TASK OBJECTIVE: Print exactly, and only, the lines from the one containing "The image size is (662, 379)." through the last line of the records below, both included; leave out the pictures.

DATA:
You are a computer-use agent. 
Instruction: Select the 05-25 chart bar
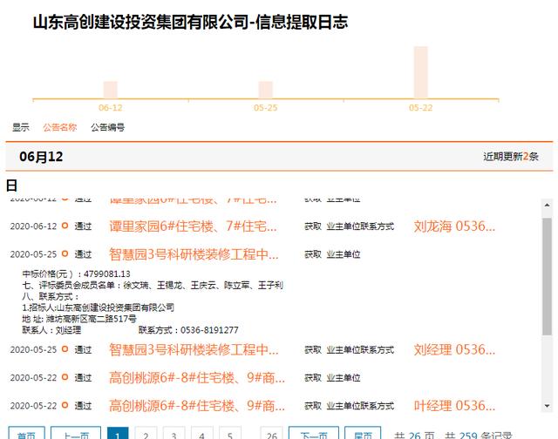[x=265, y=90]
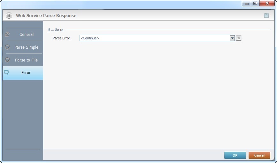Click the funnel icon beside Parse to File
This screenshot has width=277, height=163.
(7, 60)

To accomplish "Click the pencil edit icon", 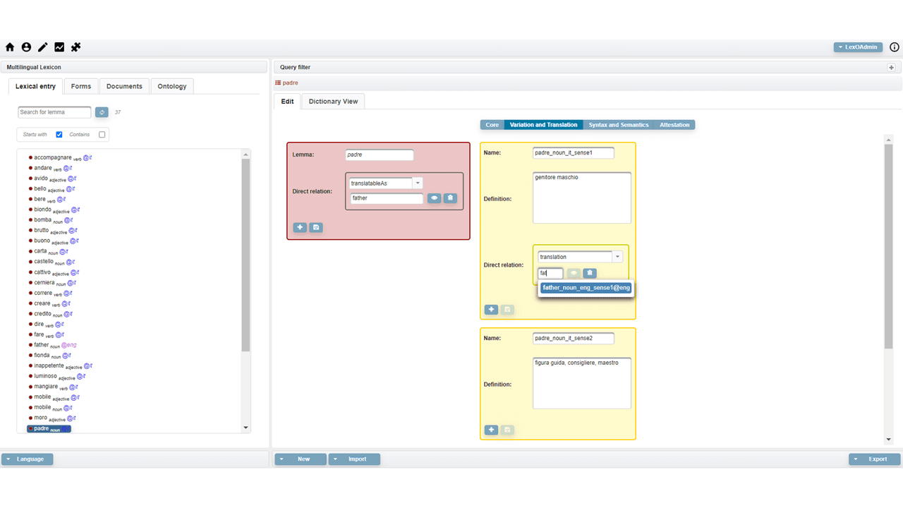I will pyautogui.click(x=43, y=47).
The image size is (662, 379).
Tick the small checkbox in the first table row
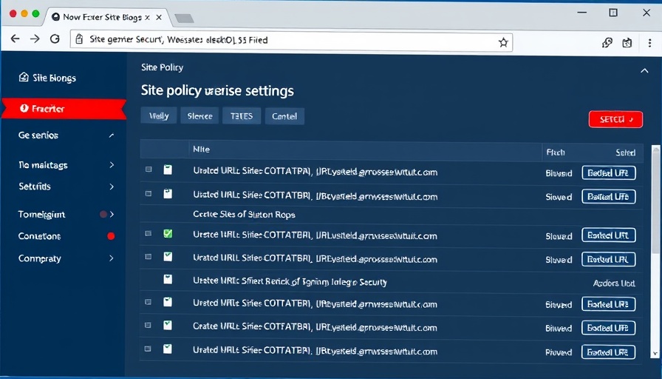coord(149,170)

SOLUTION FOR THIS EXERCISE:
The image size is (662, 379).
Tick the small checkbox in the first table row
coord(149,170)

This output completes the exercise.